Create a local Confluent environment on Docker Compose, generate test data via CSV download, and process the CSV with the Spool Dir Source connector.
Clone the repository
$ git clone [email protected]:senadjukic/confluent-connect-spooldir-source.git && \
cd confluent-connect-spooldir-source
Run the docker-compose script
$ docker-compose up -d
Optional: Check the data locally
$ curl -k "https://api.mockaroo.com/api/58605010?count=1000&key=25fd9c80" > "${DIR}/data/input/csv-spooldir-source.csv"

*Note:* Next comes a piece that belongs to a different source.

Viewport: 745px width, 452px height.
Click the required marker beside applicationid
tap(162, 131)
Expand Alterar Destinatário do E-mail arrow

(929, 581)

Create the directories in the connect container and download sample CSV
$ docker exec -i connect bash -c 'mkdir -p /tmp/data/input/ && mkdir -p /tmp/data/error/ && mkdir -p /tmp/data/finished/ && curl -k "https://api.mockaroo.com/api/58605010?count=1000&key=25fd9c80" > /tmp/data/input/csv-spooldir-source.csv'
Creating CSV Spool Dir Source connector
$ curl -X PUT \
-H "Content-Type: application/json" \
--data '{
"tasks.max": "1",
"connector.class": "com.github.jcustenborder.kafka.connect.spooldir.SpoolDirCsvSourceConnector",
"input.file.pattern": "csv-spooldir-source.csv",
"input.path": "/tmp/data/input",
"error.path": "/tmp/data/error",
"finished.path": "/tmp/data/finished",
"halt.on.error": "false",
"topic": "spooldir-csv-topic",
"csv.first.row.as.header": "true",
"key.schema": "{\n \"name\" : \"com.example.users.UserKey\",\n \"type\" : \"STRUCT\",\n \"isOptional\" : false,\n \"fieldSchemas\" : {\n \"id\" : {\n \"type\" : \"INT64\",\n \"isOptional\" : false\n }\n }\n}",
"value.schema": "{\n \"name\" : \"com.example.users.User\",\n \"type\" : \"STRUCT\",\n \"isOptional\" : false,\n \"fieldSchemas\" : {\n \"id\" : {\n \"type\" : \"INT64\",\n \"isOptional\" : false\n },\n \"first_name\" : {\n \"type\" : \"STRING\",\n \"isOptional\" : true\n },\n \"last_name\" : {\n \"type\" : \"STRING\",\n \"isOptional\" : true\n },\n \"email\" : {\n \"type\" : \"STRING\",\n \"isOptional\" : true\n },\n \"gender\" : {\n \"type\" : \"STRING\",\n \"isOptional\" : true\n },\n \"ip_address\" : {\n \"type\" : \"STRING\",\n \"isOptional\" : true\n },\n \"last_login\" : {\n \"type\" : \"STRING\",\n \"isOptional\" : true\n },\n \"account_balance\" : {\n \"name\" : \"org.apache.kafka.connect.data.Decimal\",\n \"type\" : \"BYTES\",\n \"version\" : 1,\n \"parameters\" : {\n \"scale\" : \"2\"\n },\n \"isOptional\" : true\n },\n \"country\" : {\n \"type\" : \"STRING\",\n \"isOptional\" : true\n },\n \"favorite_color\" : {\n \"type\" : \"STRING\",\n \"isOptional\" : true\n }\n }\n}"
}}' \
http://localhost:8083/connectors/spooldir/config | jq .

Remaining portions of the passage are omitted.